Another senior leader who saw the exercise as a success was Command Sgt. Maj. Kevin Edwards, command sergeant major, 485th Chemical Battalion, 415th Chem. Bde. “I think it was successful because were able to get Soldiers out of the COVID mindset and be Soldiers again,” he said. “In the beginning of the training everyone was kind of hesitant due to the COVID environment we have been in for the past year and a half, but once we started conducting missions, everything started rolling along and the motivation across the formation escalated. Soldiers were able to get out there and get after the training. It was also a great experience getting to know each other face to face again, while being able to collaborate and bond not just at the small unit level, but across battalions and the brigade. Personally, I’m happy we were able to come out here and get more than 1,000 Soldiers trained with no COVID positive cases. This is a big win and I’m pretty proud.”

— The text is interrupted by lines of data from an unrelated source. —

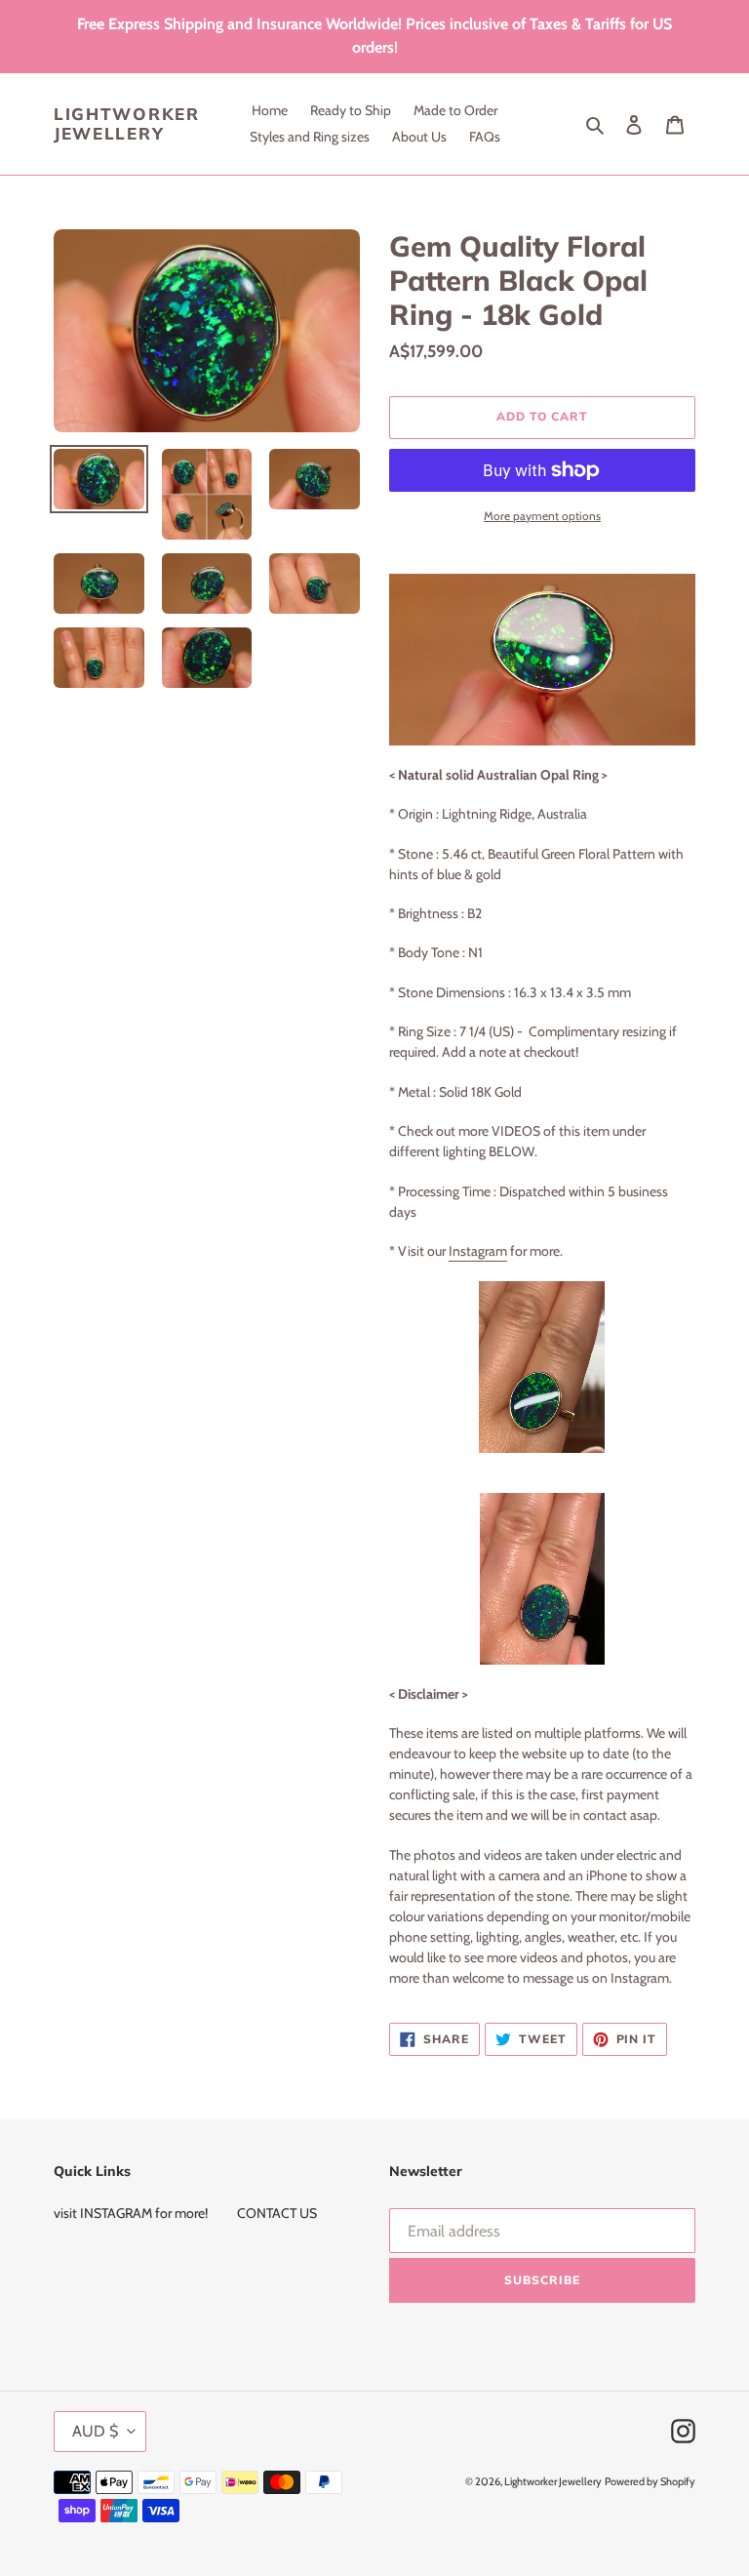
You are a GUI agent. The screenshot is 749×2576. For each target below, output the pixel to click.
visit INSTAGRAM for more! (131, 2213)
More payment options (542, 515)
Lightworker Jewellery (127, 123)
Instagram (478, 1251)
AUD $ (95, 2431)
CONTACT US (277, 2213)
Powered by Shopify (650, 2481)
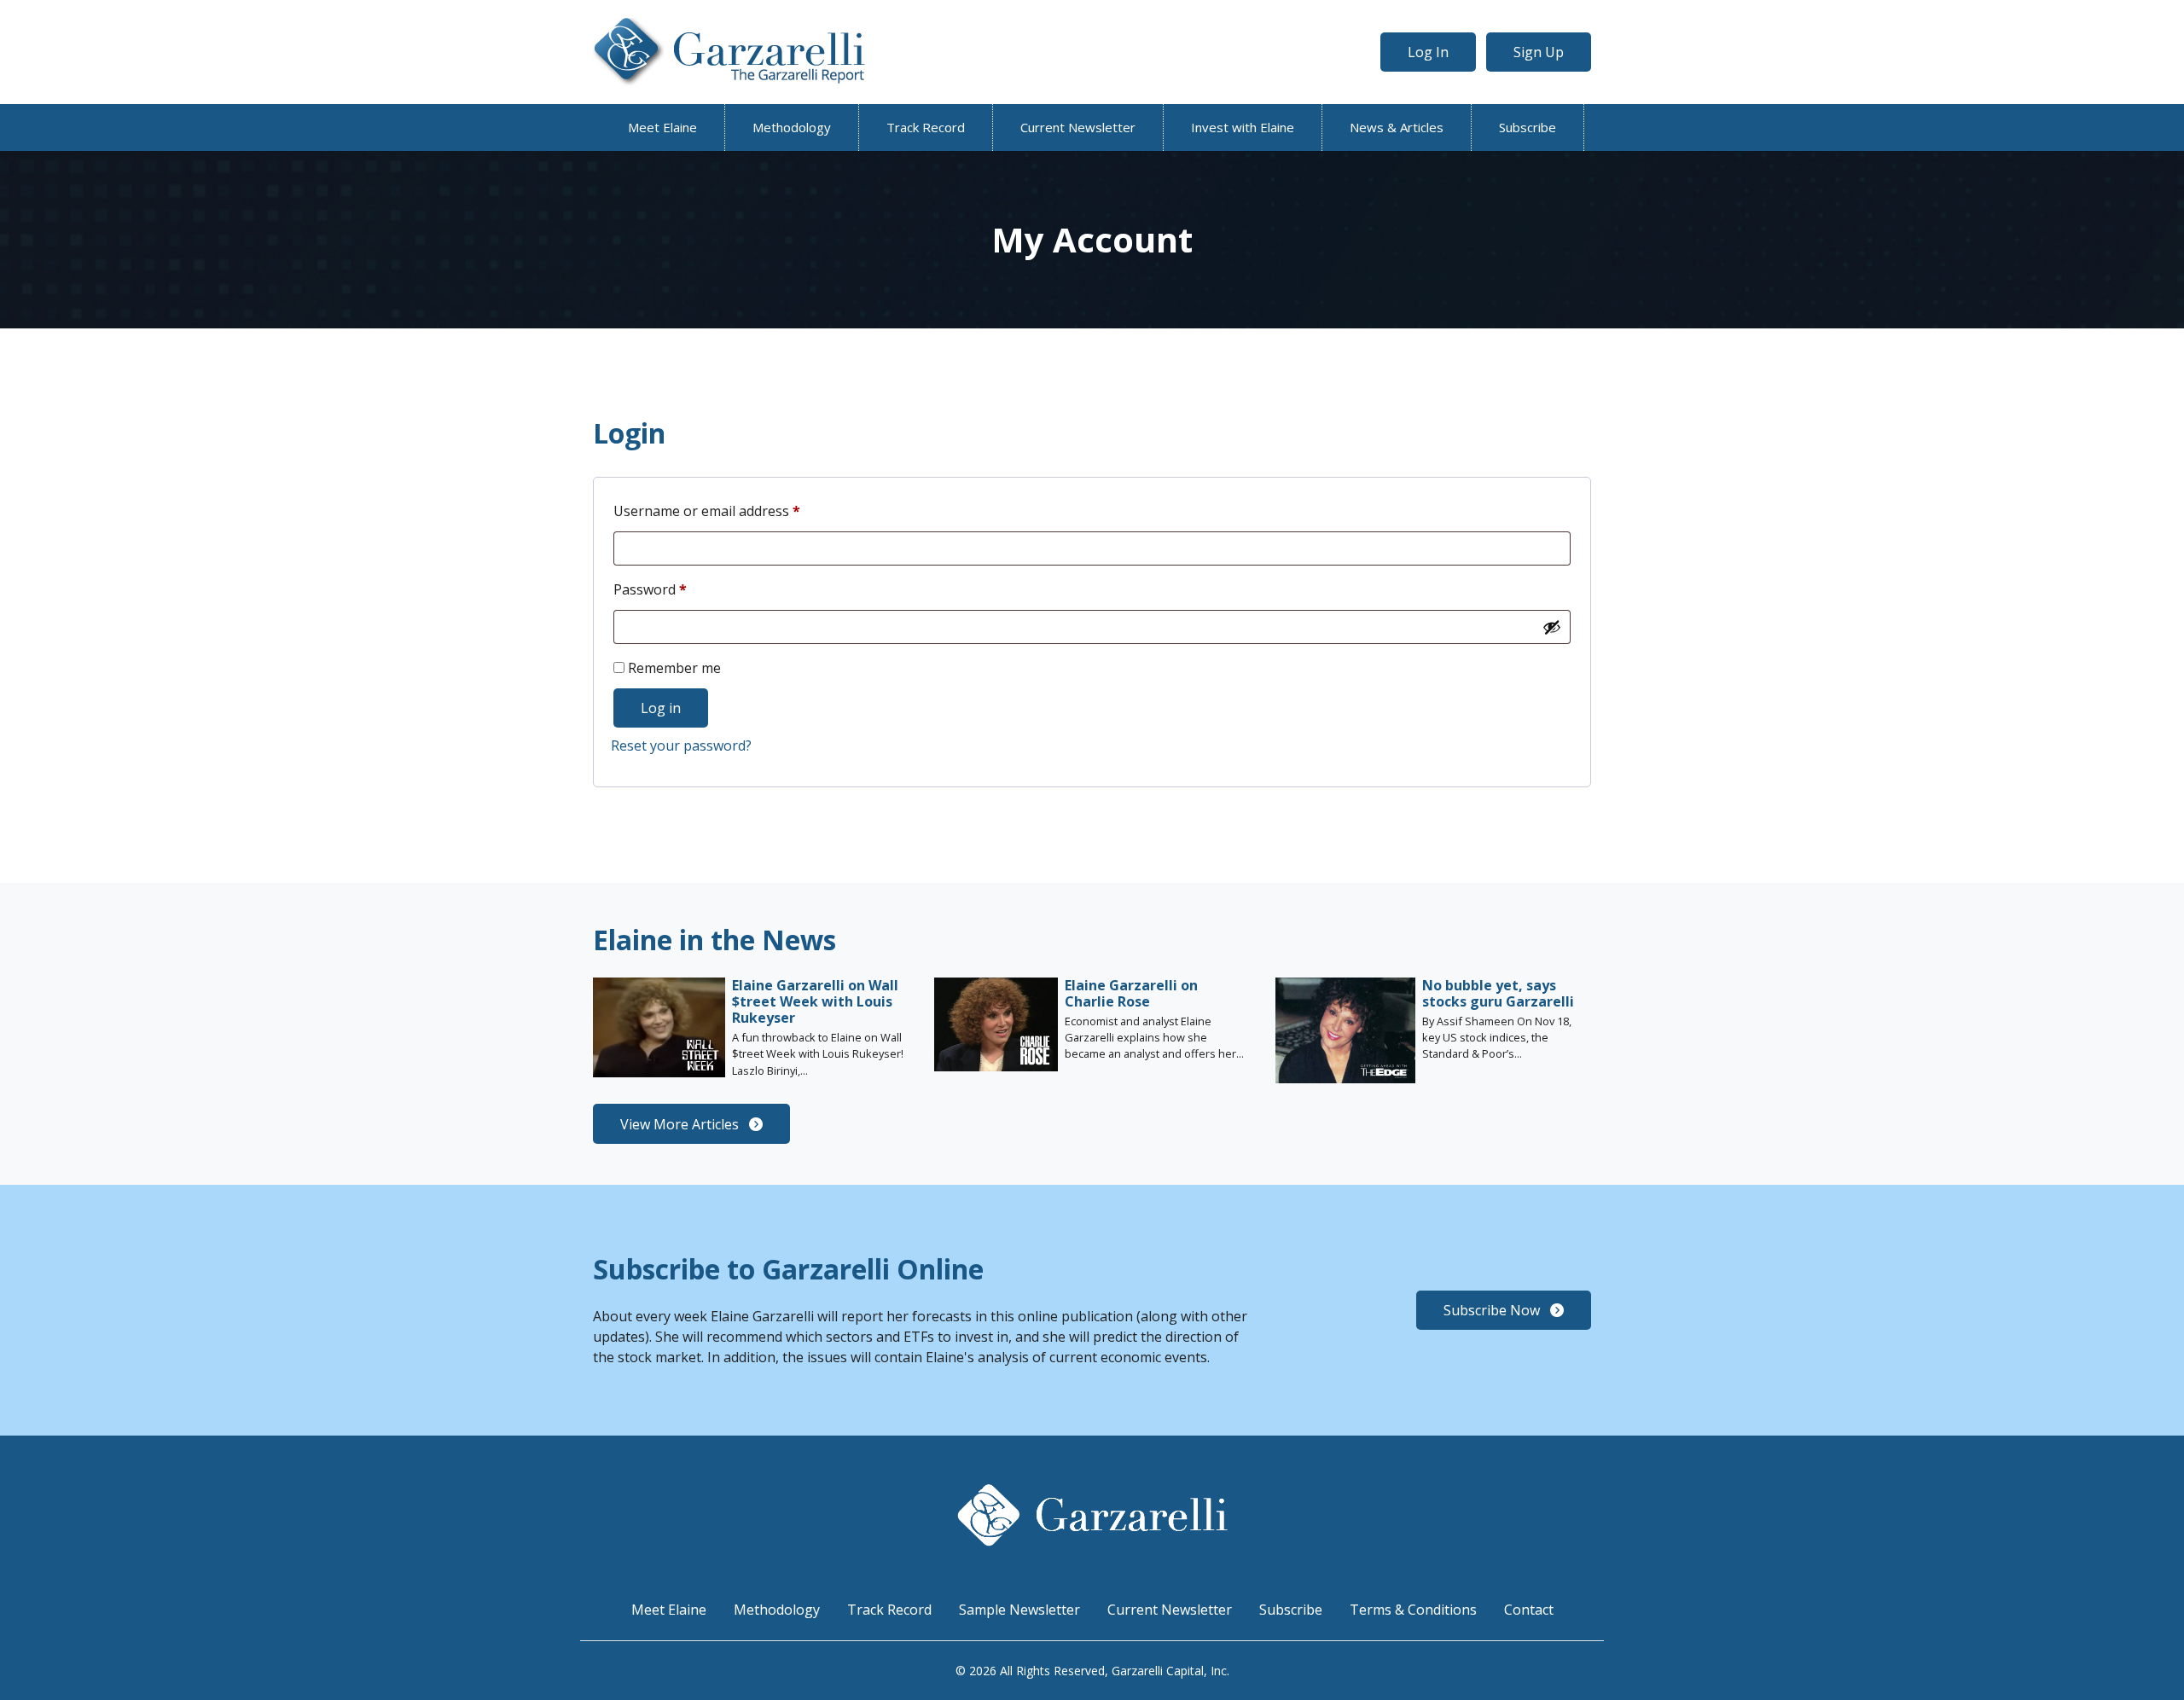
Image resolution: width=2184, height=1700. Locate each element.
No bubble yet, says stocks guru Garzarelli (1498, 993)
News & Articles (1396, 127)
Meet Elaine (662, 127)
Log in (661, 708)
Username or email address (735, 510)
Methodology (791, 127)
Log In (1428, 52)
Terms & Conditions (1413, 1609)
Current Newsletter (1078, 127)
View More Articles (681, 1124)
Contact (1529, 1609)
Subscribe (1527, 127)
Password (678, 589)
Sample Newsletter (1019, 1609)
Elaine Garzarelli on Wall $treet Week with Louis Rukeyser (815, 1001)
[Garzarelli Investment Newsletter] (729, 52)
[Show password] (1551, 627)
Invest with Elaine (1242, 127)
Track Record (925, 127)
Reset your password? (681, 745)
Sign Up (1538, 52)
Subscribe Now (1493, 1310)
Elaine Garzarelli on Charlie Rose (1131, 993)
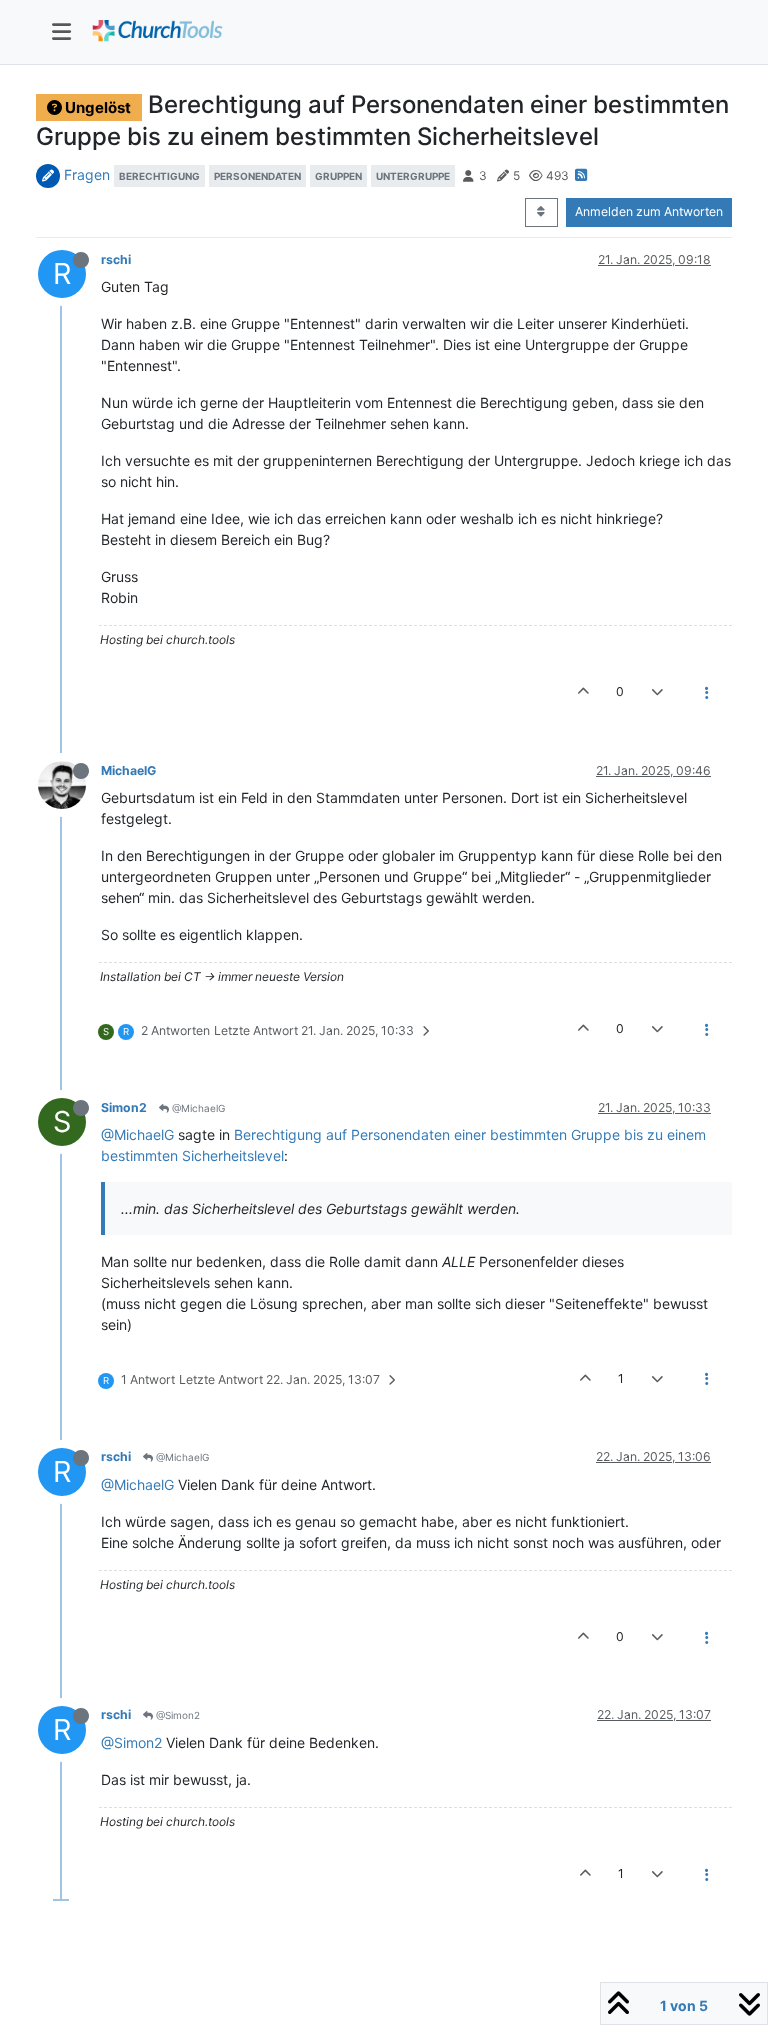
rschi (116, 259)
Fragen (87, 174)
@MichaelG (197, 1108)
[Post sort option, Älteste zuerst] (541, 212)
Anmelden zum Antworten (649, 211)
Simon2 (124, 1107)
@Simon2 (176, 1715)
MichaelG (128, 770)
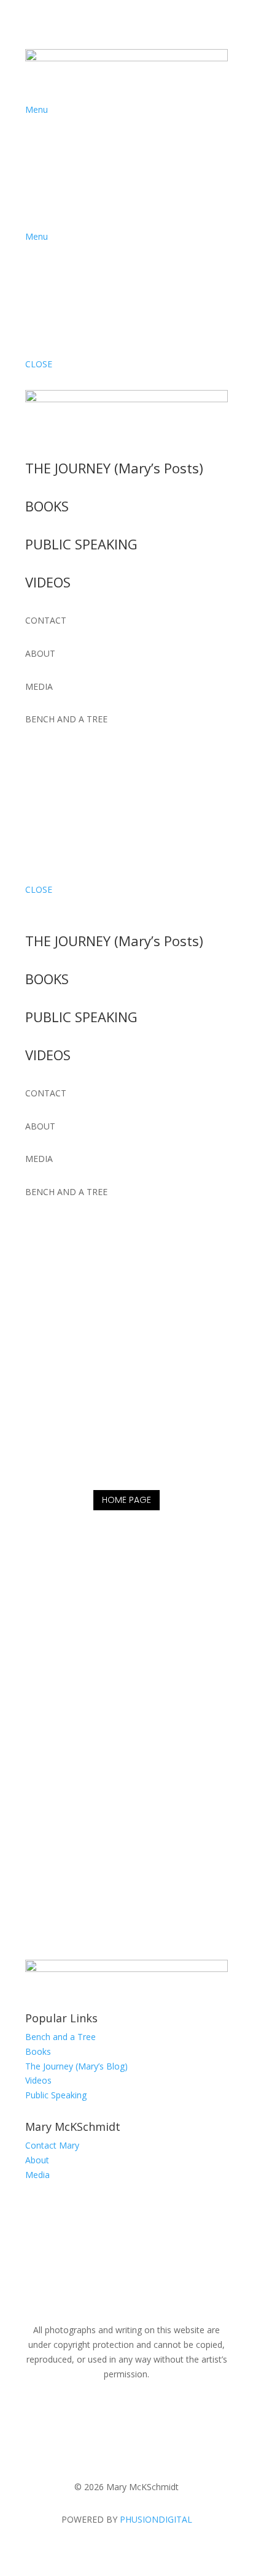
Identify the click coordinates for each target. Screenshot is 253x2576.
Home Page (126, 1500)
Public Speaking (56, 2095)
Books (38, 2051)
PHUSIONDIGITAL (156, 2519)
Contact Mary (52, 2145)
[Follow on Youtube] (84, 755)
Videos (38, 2080)
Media (37, 2174)
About (37, 2160)
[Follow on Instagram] (59, 755)
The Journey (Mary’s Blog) (76, 2066)
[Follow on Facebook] (35, 755)
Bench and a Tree (60, 2037)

“For the past year, Soldiers were frustrated because they wanted to train and couldn’t because of COVID,” said Sgt. 1st Class Nicholas Hurst, a Chemical, Biological, Radiological and Nuclear Observer, Controller, Trainer (OCT), assigned to 1st Army. “Coming here, many of them looked at this as a huge opportunity to get back to building their skills. They were very focused on the training here and motivation was high throughout. I saw a drastic improvement in the Soldiers performance and adaptability from the first day of training to the last.”
All the Soldiers who participated in the training seemed to take something positive away from it. “COVID really took these collective training opportunities away from us,” said Sgt. Joshua Cushing, a platoon sergeant and native of Jamestown, Pennsylvania, assigned to the 300th Chemical Company, 485th Chem. Bn. “Being able to get back in the field gave me the opportunity to take over as a platoon sergeant and test my knowledge and capabilities. It really boosted morale and built unit cohesion.”
“After the first couple of days we got back into the groove and performed like there had never been a break,” said Sgt. Shayne Hamilton, operations noncommissioned officer and native of Newburg, West Virginia, assigned to the 300th Chemical Company, 485th Chem. Bn., 415 th Chem. Bde. “Overall I think it went well. The communication was great, we worked together very well as a team and we got it done.”
As the training event came to a close, Talmadge said he was very proud of all his Soldiers and what they had accomplished. “All the Soldiers performed extremely well throughout the exercise,” he said. “Their level of motivation and their eagerness to get after training and develop their skills was phenomenal. We had junior NCOs performing roles as company first sergeants, and we had extremely junior officers leading companies, and they both performed very well. I have full faith and confidence that each of these units will continue to grow over time and build upon what they learned here.”
Training in the shadow of COVID didn’t seem to keep the units or Soldiers from reaching their training objectives, and at the end of the day Talmadge seemed pleased with the outcome of the exercise. “Overall, I think this exercise was very successful,” he said. “I wasn’t looking for units to come out here and execute at top level perfect performance. As many Soldiers have said, we were out here knocking the rust off after being in a virtual training environment for nearly 24-months due to COVID. I felt we achieved what I wanted to; increasing our Soldiers battlefield survivability in the shoot, move, and communicate tasks. This exercise was important in a lot of ways, but mainly because it brought us all back together to train collectively, and we showed that despite COVID we can successfully execute collective training again.”